Crime & Thrillers · Sci-Fi/Fantasy

ARC Review: The Hanging Tree by Ben Aaronovitch

The Hanging Tree (Peter Grant, #6)


Title: The Hanging Tree | Series: Peter Grant #6 | Author: Ben Aaronovitch | Publisher: Gollancz | Publication date: November 3rd 2016| Num. Pages: 384 | Genre: Urban Fantasy, Paranormal

Rivers of London #1

Moon Over Soho #2

Whispers Under Ground #3

Broken Homes #4

Foxglove Summer #5

4 stars – A satisfying installment

Many thanks to the publisher and Netgalley for providing me with a copy in exchange for an honest review.


Synopsis

The Hanging Tree was the Tyburn gallows which stood where Marble Arch stands today. Oxford Street was the last trip of the condemned. Some things don’t change. The place has a bloody and haunted legacy and now blood has returned to the empty Mayfair mansions of the world’s super-rich. And blood mixed with magic is a job for Peter Grant.

Peter Grant is back as are Nightingale et al. at the Folly and the various river gods, ghosts and spirits who attach themselves to England’s last wizard and the Met’s reluctant investigator of all things supernatural.


Review

What can I say about The Hanging Tree that isn’t good? It was a satisfying installment to the series but there was still something missing for me. It had the usual characters and the usual awkwardness with Peter Grant and the Met and the demi-monde which as always was written to the same standard.

However, there were a few parts of this book that bugged me which I’ll go through shortly.

The Hanging Tree is the sixth installment of the bestselling Peter Grant/Rivers of London series and finally there is some proper river action. This book centers around Tyburn or Lady Ty as she is affectionately known. Lady Ty for those of you who don’t know is an overwhelming bitch with a major Goddess complex – with good reason really.

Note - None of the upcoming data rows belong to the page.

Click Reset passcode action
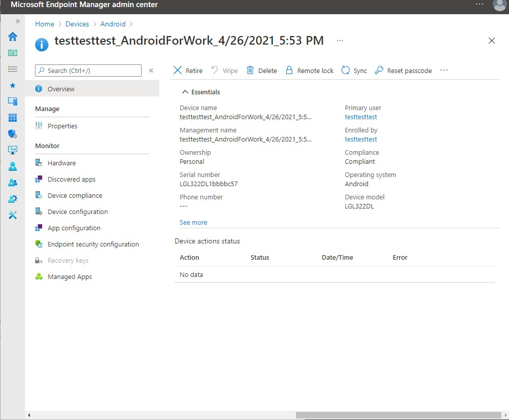509x420 pixels. (403, 71)
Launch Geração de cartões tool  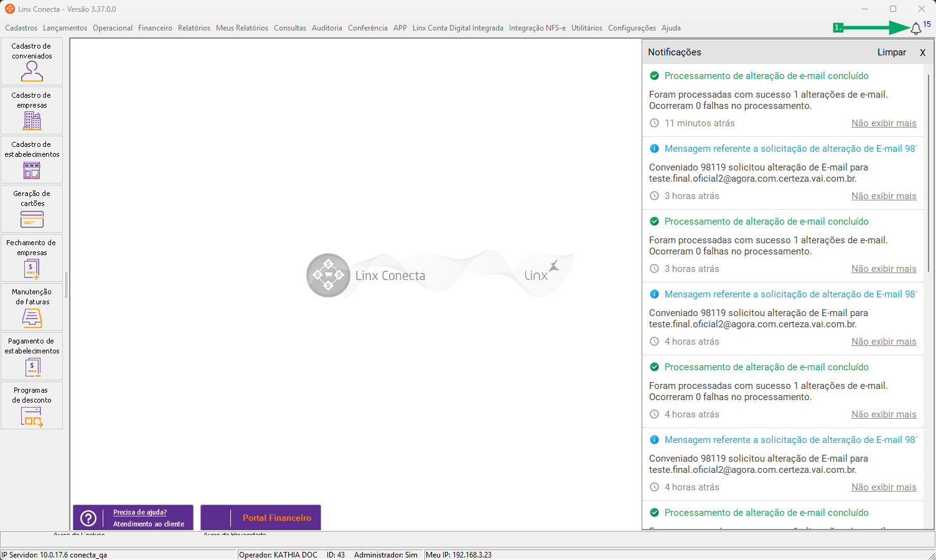click(32, 209)
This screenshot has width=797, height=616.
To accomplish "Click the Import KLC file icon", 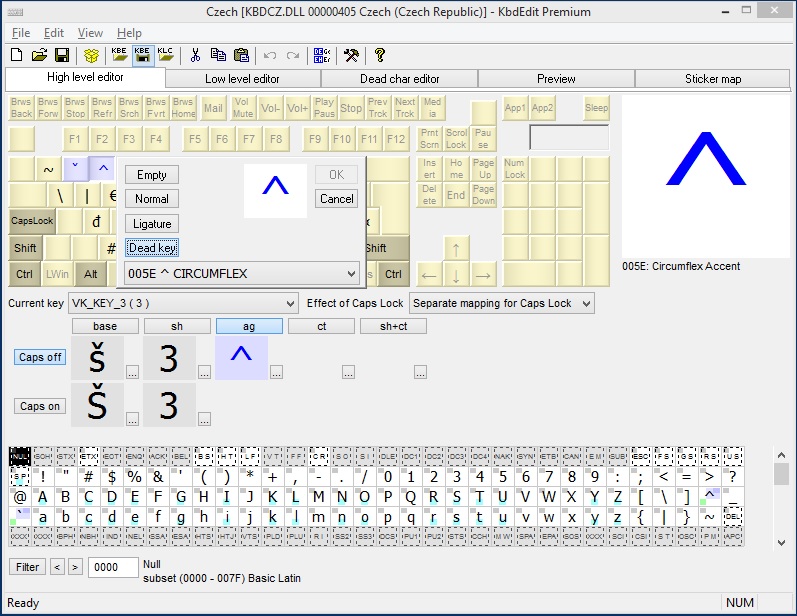I will (x=166, y=55).
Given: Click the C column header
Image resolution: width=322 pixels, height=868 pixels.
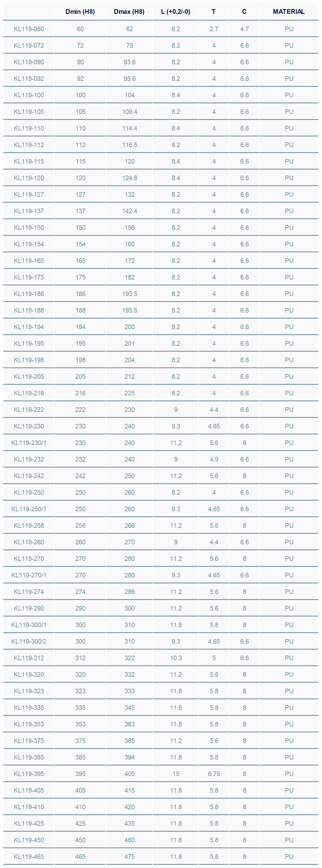Looking at the screenshot, I should pyautogui.click(x=244, y=12).
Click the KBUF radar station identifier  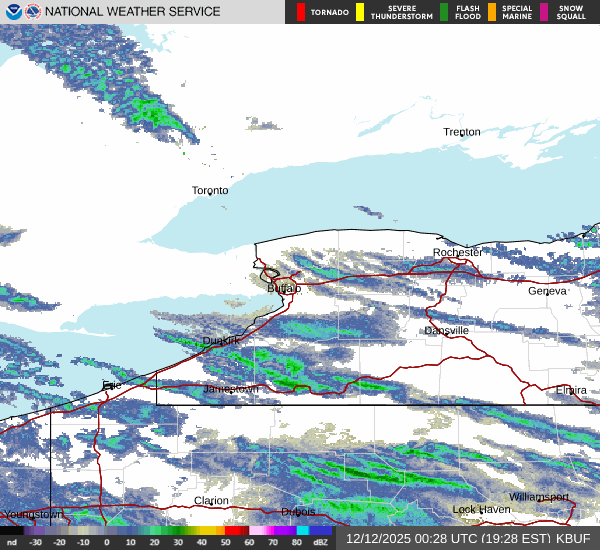point(573,538)
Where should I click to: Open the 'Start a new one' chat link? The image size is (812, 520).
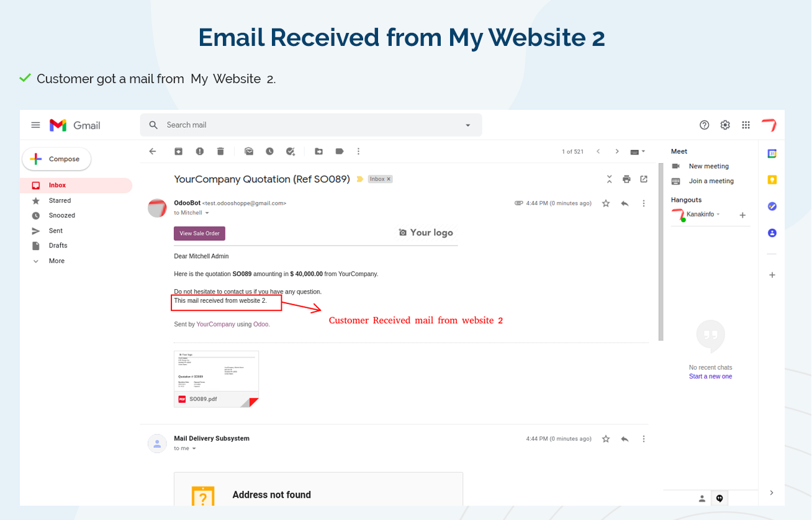[710, 377]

This book follows Peter as he helps to investigate the murder of a teenager – don’t let this fool you, the principal suspect in the murder is one of the family Rivers. This kicks off simultaneous police investigations and Folly blow-ups abound.

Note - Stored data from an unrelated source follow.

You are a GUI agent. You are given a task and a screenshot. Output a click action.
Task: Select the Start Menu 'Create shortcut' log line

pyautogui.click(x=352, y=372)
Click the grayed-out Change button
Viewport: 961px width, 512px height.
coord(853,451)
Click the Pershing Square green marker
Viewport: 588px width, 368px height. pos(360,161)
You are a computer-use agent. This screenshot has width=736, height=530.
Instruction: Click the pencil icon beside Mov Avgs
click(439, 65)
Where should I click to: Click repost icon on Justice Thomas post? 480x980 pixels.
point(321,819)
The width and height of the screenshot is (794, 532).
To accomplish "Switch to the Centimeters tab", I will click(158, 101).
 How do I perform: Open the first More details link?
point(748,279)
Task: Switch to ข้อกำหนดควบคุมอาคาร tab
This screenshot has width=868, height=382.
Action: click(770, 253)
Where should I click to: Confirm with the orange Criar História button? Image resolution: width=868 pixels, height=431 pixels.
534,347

First, the things I liked:

  • The reappearance of much loved characters such as Nightingale, Molly, Guleed, Stefanopaulos and even Seawoll.
  • The introduction of new characters
  • The familiar writing style
  • The monologuing of Peter Grant
  • The plot
  • The return of some characters I won’t name and
  • The revelations!!!

Now, I hate to do this really (and I despise using bullet points as a side note) but needs must.

Things I disliked:

  • The overuse of the term white to describe characters that had no context and almost no bearing on the storyline whatsoever – I’m almost positive I counted at least 15 uses of the word “white” in the first 30% of the book, sometimes more than once a page. The worst use of this – for me – was “a scary white waitress”, I don’t know about you, but the need to describe a character based solely on their skin tone is a big no no for me. It lacked context and bearing on the part of the story at hand.
  • The return of some characters I won’t name – what the actual fuck Ben? That’s wrong!  They can’t be better than Peter!

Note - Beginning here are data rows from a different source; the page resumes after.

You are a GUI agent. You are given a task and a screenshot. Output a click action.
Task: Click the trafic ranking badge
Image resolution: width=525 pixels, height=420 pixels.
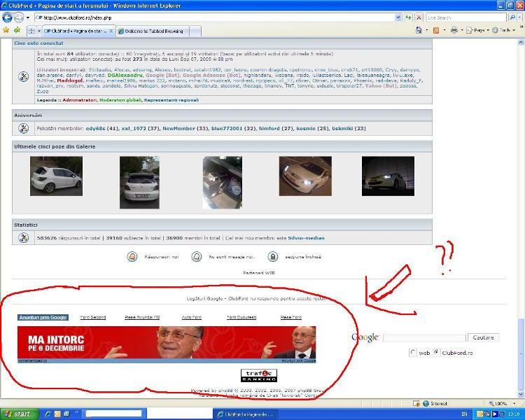[x=258, y=375]
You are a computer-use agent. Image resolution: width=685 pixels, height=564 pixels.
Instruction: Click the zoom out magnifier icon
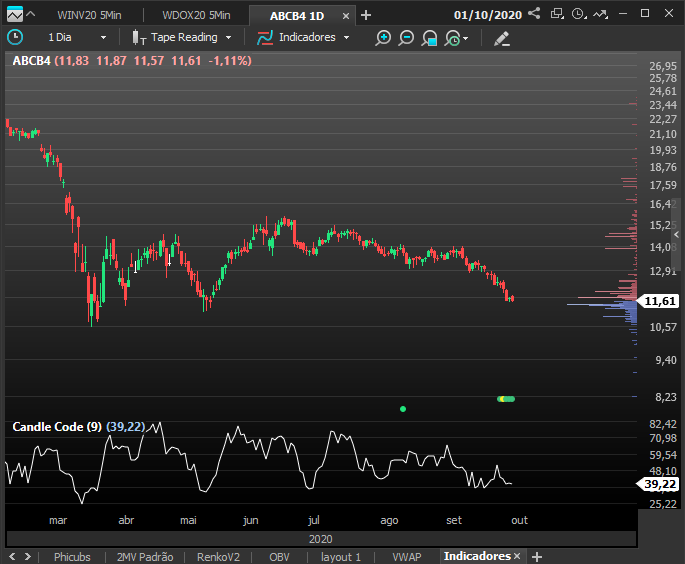click(x=406, y=38)
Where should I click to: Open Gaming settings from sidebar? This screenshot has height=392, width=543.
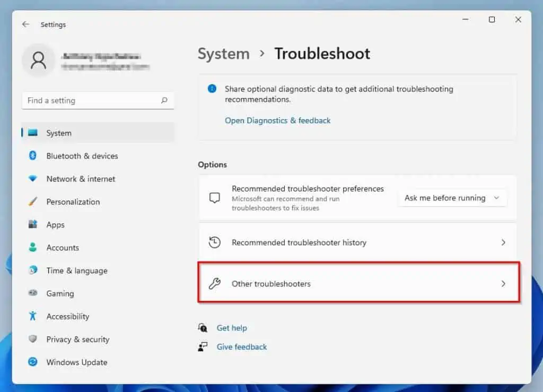61,293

Now despite my reservations and the things I disliked, I did enjoy this book. In the end.  It took about 60% for this book to grab my attention with both hands which I suppose could be construed as a bad thing, however that first two thirds set up the ending in a great way. The culmination of multiple prolonged story arcs were a welcome wrap up to this instalment and I look forward to the next.